» WHAT TO DO: What is the number of lines below that include "agent"? Give that number alone.

» AVAILABLE DATA:
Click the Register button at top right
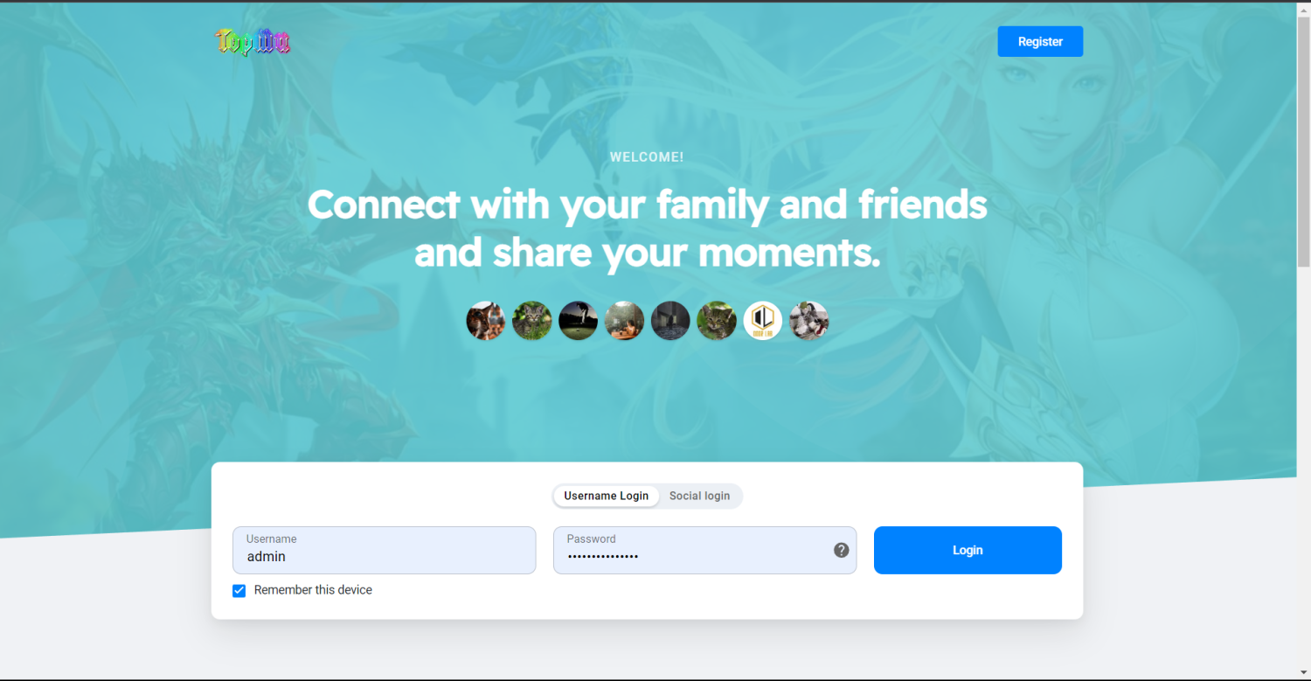 tap(1040, 41)

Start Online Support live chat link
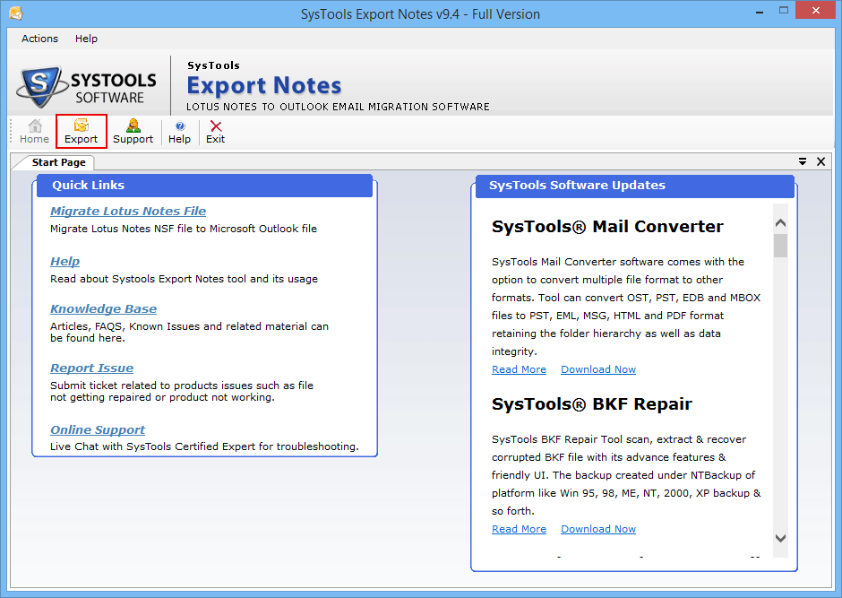pyautogui.click(x=98, y=430)
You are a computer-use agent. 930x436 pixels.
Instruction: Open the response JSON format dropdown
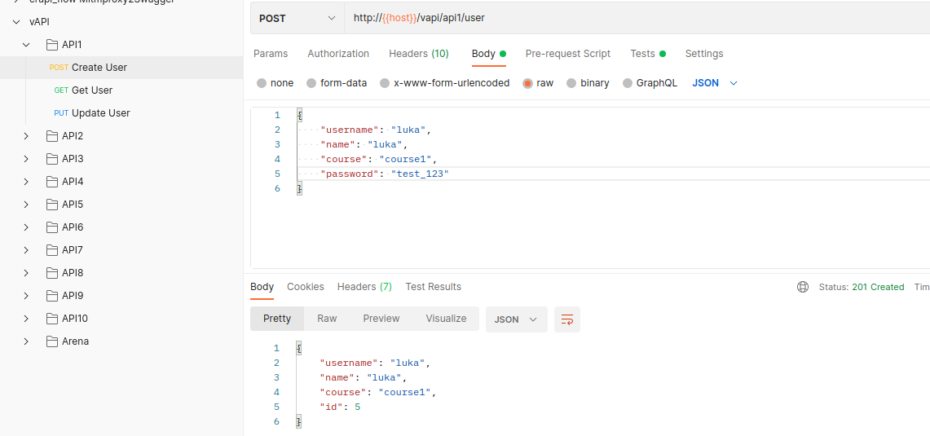(x=516, y=319)
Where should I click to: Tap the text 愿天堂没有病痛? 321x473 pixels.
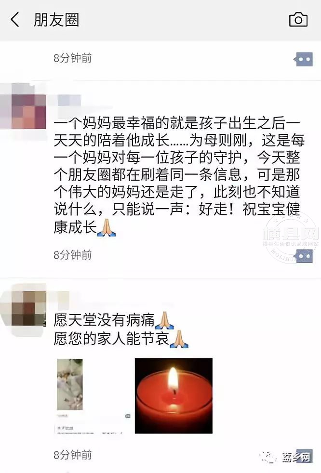pyautogui.click(x=104, y=320)
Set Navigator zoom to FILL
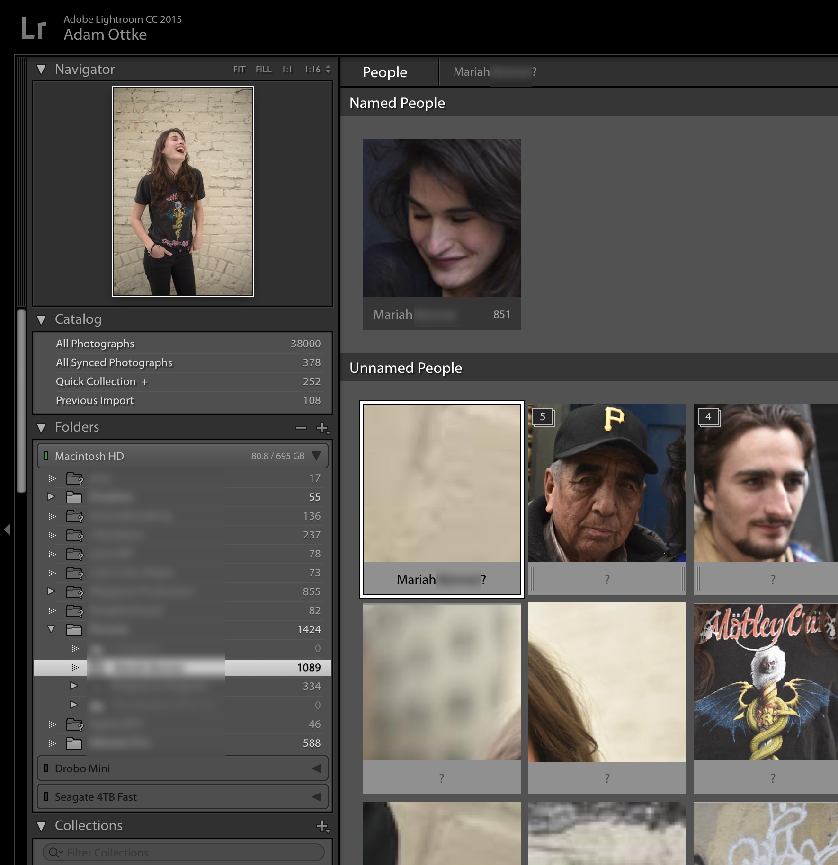This screenshot has width=838, height=865. point(264,70)
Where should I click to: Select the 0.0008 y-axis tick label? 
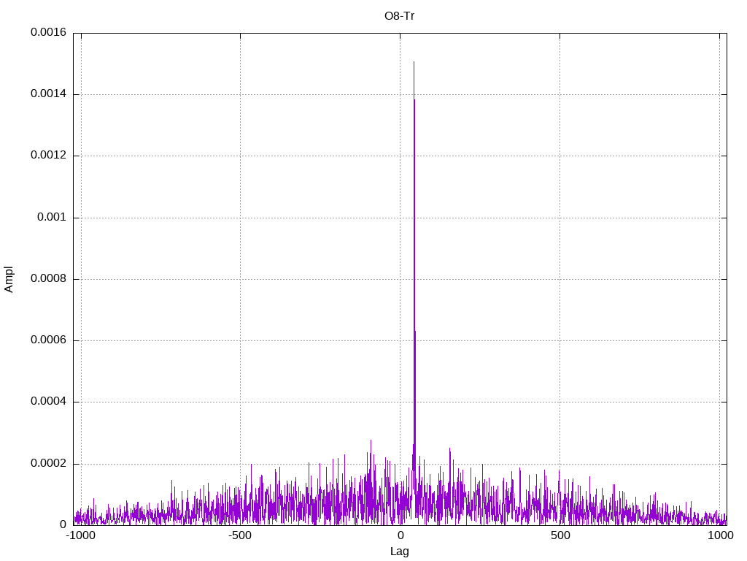pyautogui.click(x=48, y=279)
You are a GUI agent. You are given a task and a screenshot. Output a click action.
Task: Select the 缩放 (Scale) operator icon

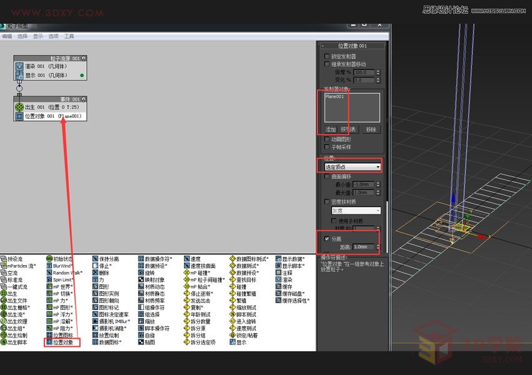[x=143, y=321]
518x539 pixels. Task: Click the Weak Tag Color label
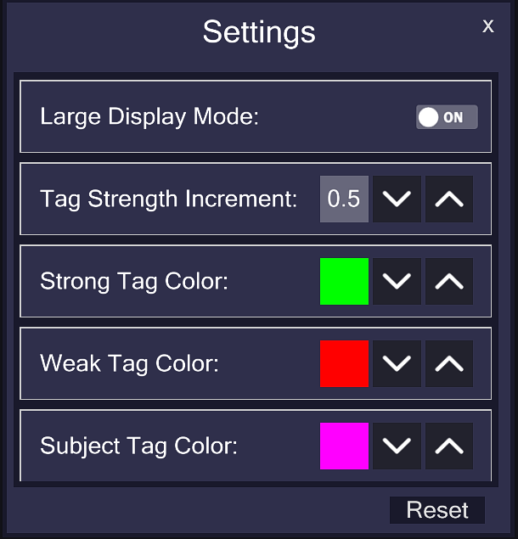click(129, 364)
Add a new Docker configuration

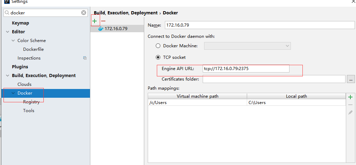pyautogui.click(x=95, y=21)
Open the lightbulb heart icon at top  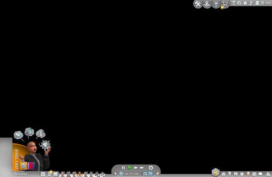click(216, 4)
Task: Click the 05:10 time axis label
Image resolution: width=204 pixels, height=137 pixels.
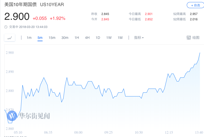Action: point(18,132)
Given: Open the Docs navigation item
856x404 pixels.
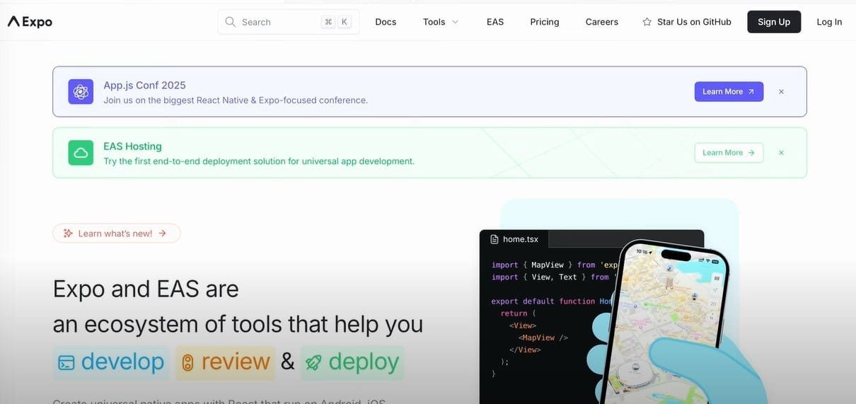Looking at the screenshot, I should pyautogui.click(x=386, y=22).
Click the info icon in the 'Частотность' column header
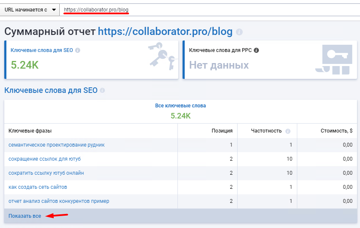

» PROBLEM SOLUTION: 2